Vous habitez Monaco. Vous avez l’habitude de conduire sur ses routes, de prendre le tunnel, mais ce week-end, vous passerez les mêmes virages à 200 km/h. Quelles sensations cela procure ?

Vous ne pouvez pas imaginer ! J’ai essayé pendant des années de l’expliquer mais c’est impossible. Même moi, quand je conduisais des Formule 3 ici, j’essayais de l’imaginer. Et c’est bien au-delà de ce que je pensais…

Cela fait peur ?

Moi, je n’ai pas peur. Vous, cela vous ferait peur. Pour moi, c’est excitant. C’est comme sur des montagnes russes : des gens ont peur, d’autres adorent. Mais là, vous êtes aux commandes de la machine. Courir est mentalement épuisant. Il n’y a jamais une seconde pendant laquelle on peut se relaxer, pas même un dixième de seconde.

C’est pour cela que la F1 ne sera jamais aussi populaire que le football ou le basket, qui sont deux sports que tout le monde peut expérimenter. Si on regarde la NFL [championnat de football américain] ou Neymar [l’attaquant du PSG] qui joue au football, on peut acheter un ballon, tirer un millier de fois et peut-être espérer avoir un peu la même sensation. Avec la F1, on ne peut pas prendre sa voiture et tenter de retrouver les mêmes sensations.

Un reproche fait à la F1 est qu’elle est dominée par le trio d’écuries Mercedes-Ferrari-Red Bull. Ce qui peut donner à penser que la voiture fait le vainqueur…

« Les gens regardent ça en buvant un thé et se disent que c’est facile. Mais je perds trois à quatre kilos par course. »

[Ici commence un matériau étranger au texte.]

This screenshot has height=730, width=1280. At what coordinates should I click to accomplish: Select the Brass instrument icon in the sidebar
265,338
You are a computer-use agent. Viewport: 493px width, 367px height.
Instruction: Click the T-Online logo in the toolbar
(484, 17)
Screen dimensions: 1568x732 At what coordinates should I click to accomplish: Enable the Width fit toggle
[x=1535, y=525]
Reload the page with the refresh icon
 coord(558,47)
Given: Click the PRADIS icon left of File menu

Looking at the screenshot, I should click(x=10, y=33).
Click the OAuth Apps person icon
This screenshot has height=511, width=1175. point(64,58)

Les gens ne comprennent pas. Conduire une F1 exige une condition physique et mentale extrême, pour tenir avec les nuits sans sommeil, l’inquiétude des courses à venir, le stress…

C’est un défi permanent pour moi : je dois tout le temps expliquer qu’il est nécessaire de s’entraîner physiquement pour être pilote… Je suis végan. Je perds trois à quatre kilos par course. Et les gens continuent d’être surpris. Ils me disent que je suis assis et que je ne fais rien quand je pilote. Mais si vous saviez comment ces voitures vous ballottent d’un côté à l’autre… Et les gens regardent ça en buvant un thé et se disent que c’est facile.

Après, bien sûr, il y a toute l’équipe derrière moi, qui joue un rôle, à 1 000 % ! Comme dans tous les sports mécaniques, il y aura toujours un groupe d’ingénieurs meilleur qu’un autre… La F1 est dirigée par plein de gens de pouvoir, l’argent domine. Certaines équipes ont plein d’argent et d’autres peu, et malheureusement cela n’est pas près de changer.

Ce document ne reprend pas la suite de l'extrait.